= Input for this task =
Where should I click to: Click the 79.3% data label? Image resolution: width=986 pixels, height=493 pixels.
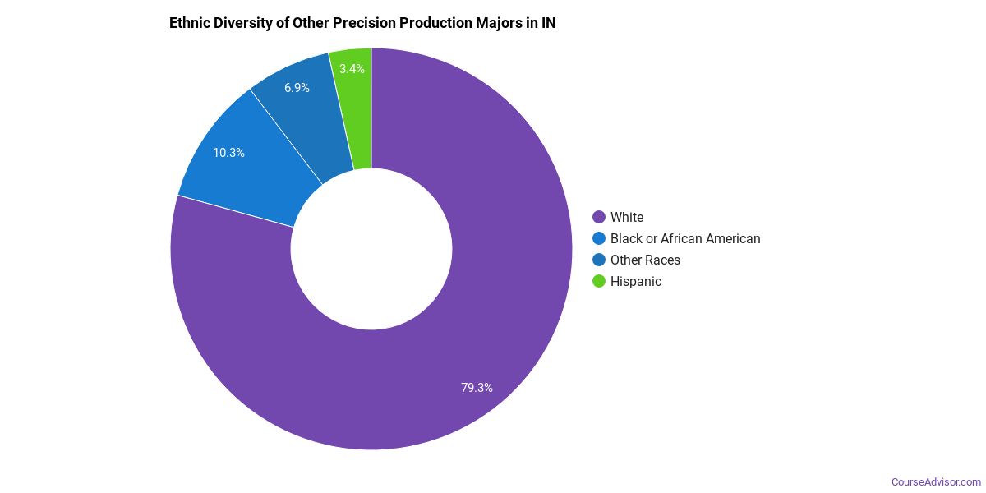[477, 388]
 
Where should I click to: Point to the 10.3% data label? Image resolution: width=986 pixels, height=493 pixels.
[228, 153]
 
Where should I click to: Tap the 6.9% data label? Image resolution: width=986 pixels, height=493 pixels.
[297, 88]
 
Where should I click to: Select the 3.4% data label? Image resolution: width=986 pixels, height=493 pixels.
[352, 69]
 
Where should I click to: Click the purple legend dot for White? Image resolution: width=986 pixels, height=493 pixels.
[599, 217]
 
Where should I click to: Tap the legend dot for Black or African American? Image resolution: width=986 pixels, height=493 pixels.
[599, 238]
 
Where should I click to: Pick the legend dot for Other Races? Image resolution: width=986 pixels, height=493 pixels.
[599, 260]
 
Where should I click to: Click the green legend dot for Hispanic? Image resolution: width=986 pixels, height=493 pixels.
[599, 281]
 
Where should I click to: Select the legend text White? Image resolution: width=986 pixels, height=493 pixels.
[627, 217]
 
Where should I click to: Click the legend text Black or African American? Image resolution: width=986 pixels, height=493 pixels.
[685, 238]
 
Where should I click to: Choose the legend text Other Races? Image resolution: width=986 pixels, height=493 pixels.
[645, 260]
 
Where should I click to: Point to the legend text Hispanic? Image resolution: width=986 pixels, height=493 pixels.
[636, 281]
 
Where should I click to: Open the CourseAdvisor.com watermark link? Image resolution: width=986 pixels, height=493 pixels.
[936, 481]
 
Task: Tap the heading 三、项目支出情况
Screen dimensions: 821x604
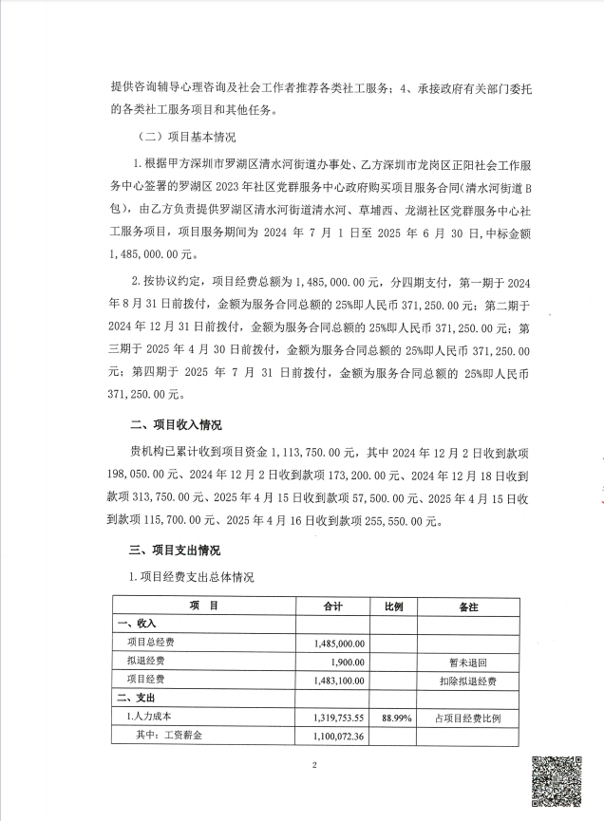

= Given instruction =
Can you copy every row above verbatim, leaving the pictures out?

= The completed task =
Where should I click to: Click the 79.3% data label? Image resolution: width=986 pixels, height=493 pixels.
[477, 388]
 
Where should I click to: Point to the 10.3% data label? Image resolution: width=986 pixels, height=493 pixels.
[228, 153]
 
Where should I click to: Tap the 6.9% data label? Image resolution: width=986 pixels, height=493 pixels.
[297, 88]
 
Where should I click to: Select the 3.4% data label? Image resolution: width=986 pixels, height=493 pixels.
[352, 69]
 
Where should I click to: Click the purple legend dot for White? Image resolution: width=986 pixels, height=493 pixels.
[599, 217]
 
Where should I click to: Tap the legend dot for Black or African American? Image resolution: width=986 pixels, height=493 pixels.
[599, 238]
 
Where should I click to: Pick the legend dot for Other Races? Image resolution: width=986 pixels, height=493 pixels.
[599, 260]
 
Where should I click to: Click the green legend dot for Hispanic? Image resolution: width=986 pixels, height=493 pixels.
[599, 281]
 
Where should I click to: Select the legend text White? Image resolution: width=986 pixels, height=493 pixels.
[627, 217]
 
Where should I click to: Click the legend text Black or African American? Image resolution: width=986 pixels, height=493 pixels.
[685, 238]
 
Where should I click to: Choose the legend text Other Races? Image resolution: width=986 pixels, height=493 pixels.
[645, 260]
 
Where should I click to: Point to the legend text Hispanic? Image resolution: width=986 pixels, height=493 pixels.
[636, 281]
 
Where should I click to: Open the CourseAdvisor.com watermark link? Image resolution: width=986 pixels, height=493 pixels.
[936, 481]
 
Task: Tap the heading 三、项目支出情况
Screen dimensions: 821x604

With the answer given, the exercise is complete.